■ What this task involves
Write out, as a numbered list without blank lines, the part of the records that opens with the line containing "Identify the location" and closes with the line containing "at that location.". Leave the pictures out.

■ Dataset records
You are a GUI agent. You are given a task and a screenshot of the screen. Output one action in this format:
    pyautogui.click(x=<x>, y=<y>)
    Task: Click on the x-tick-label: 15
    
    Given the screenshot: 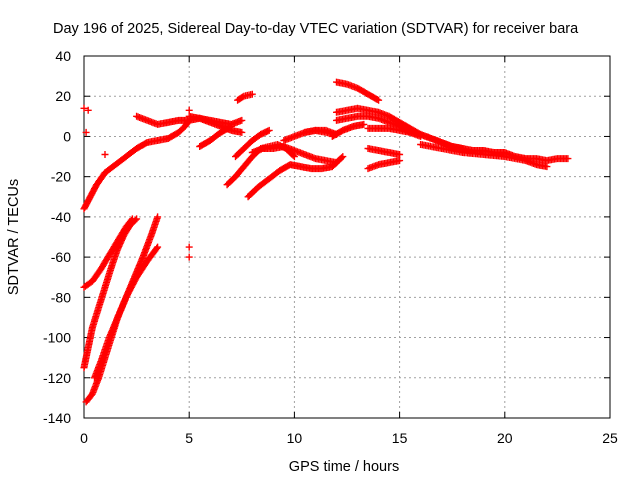 What is the action you would take?
    pyautogui.click(x=400, y=438)
    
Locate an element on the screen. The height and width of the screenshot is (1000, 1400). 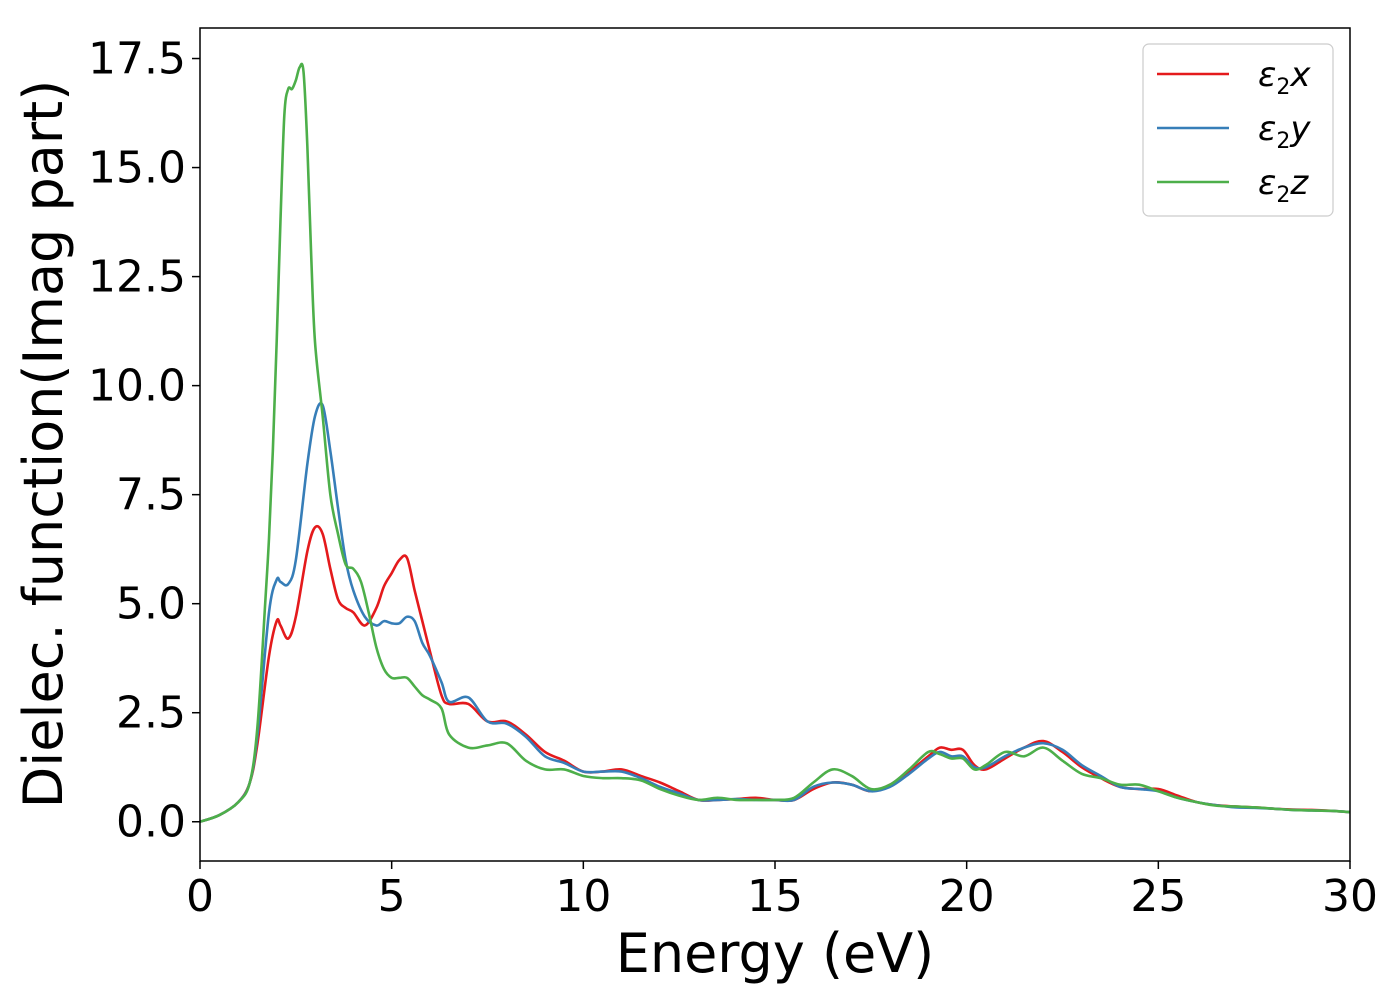
x-tick-label: 0 is located at coordinates (200, 896).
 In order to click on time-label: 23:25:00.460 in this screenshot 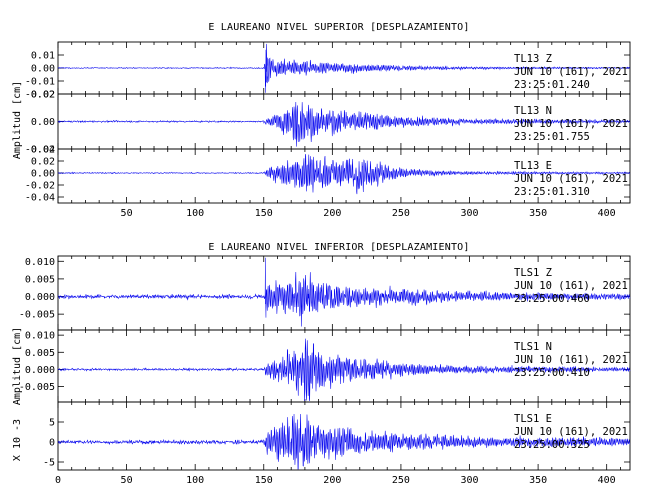, I will do `click(552, 299)`.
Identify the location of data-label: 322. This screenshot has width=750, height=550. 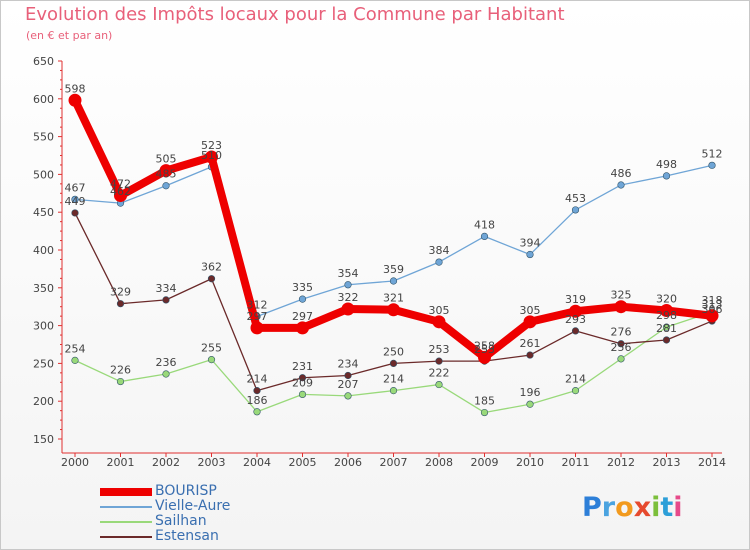
(348, 298).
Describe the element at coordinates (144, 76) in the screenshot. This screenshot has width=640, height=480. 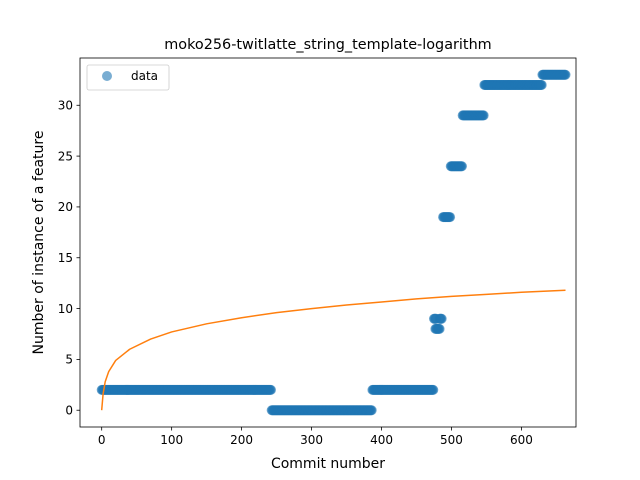
I see `legend-label-data: data` at that location.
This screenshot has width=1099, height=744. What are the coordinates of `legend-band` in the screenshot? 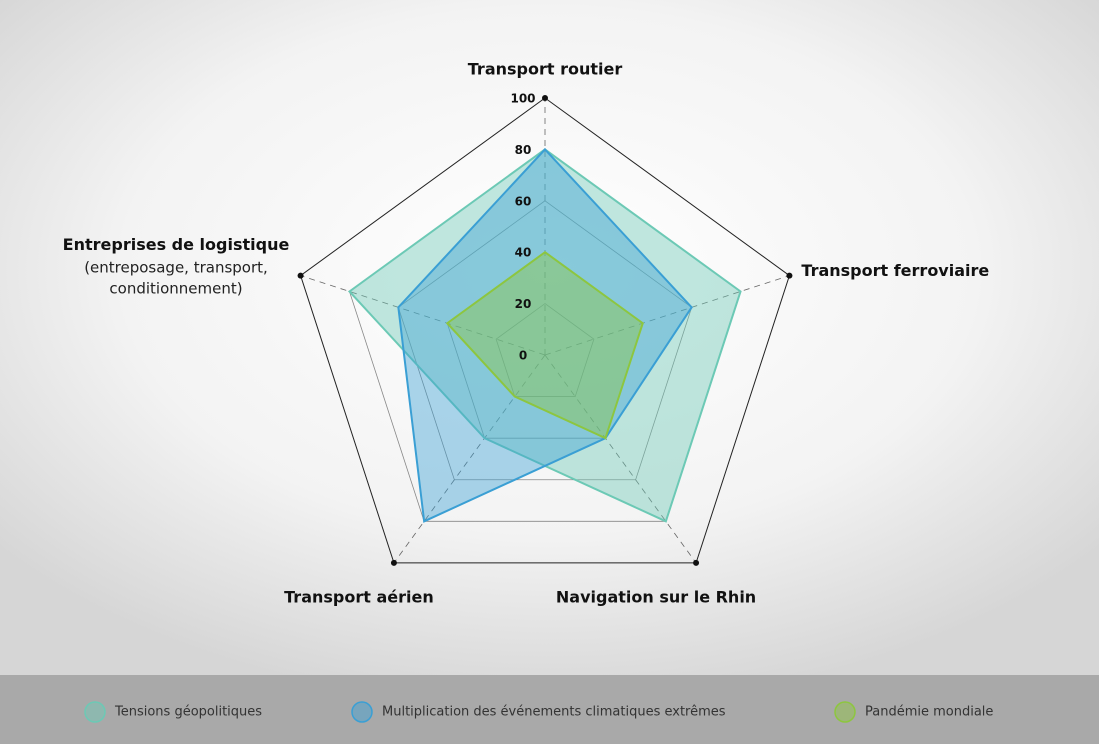 It's located at (550, 710).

■ Output below
1. Identify the location of data-label: 322. This screenshot has width=750, height=550. 
2. (348, 298).
3. Describe the element at coordinates (144, 76) in the screenshot. This screenshot has width=640, height=480. 
4. I see `legend-label-data: data` at that location.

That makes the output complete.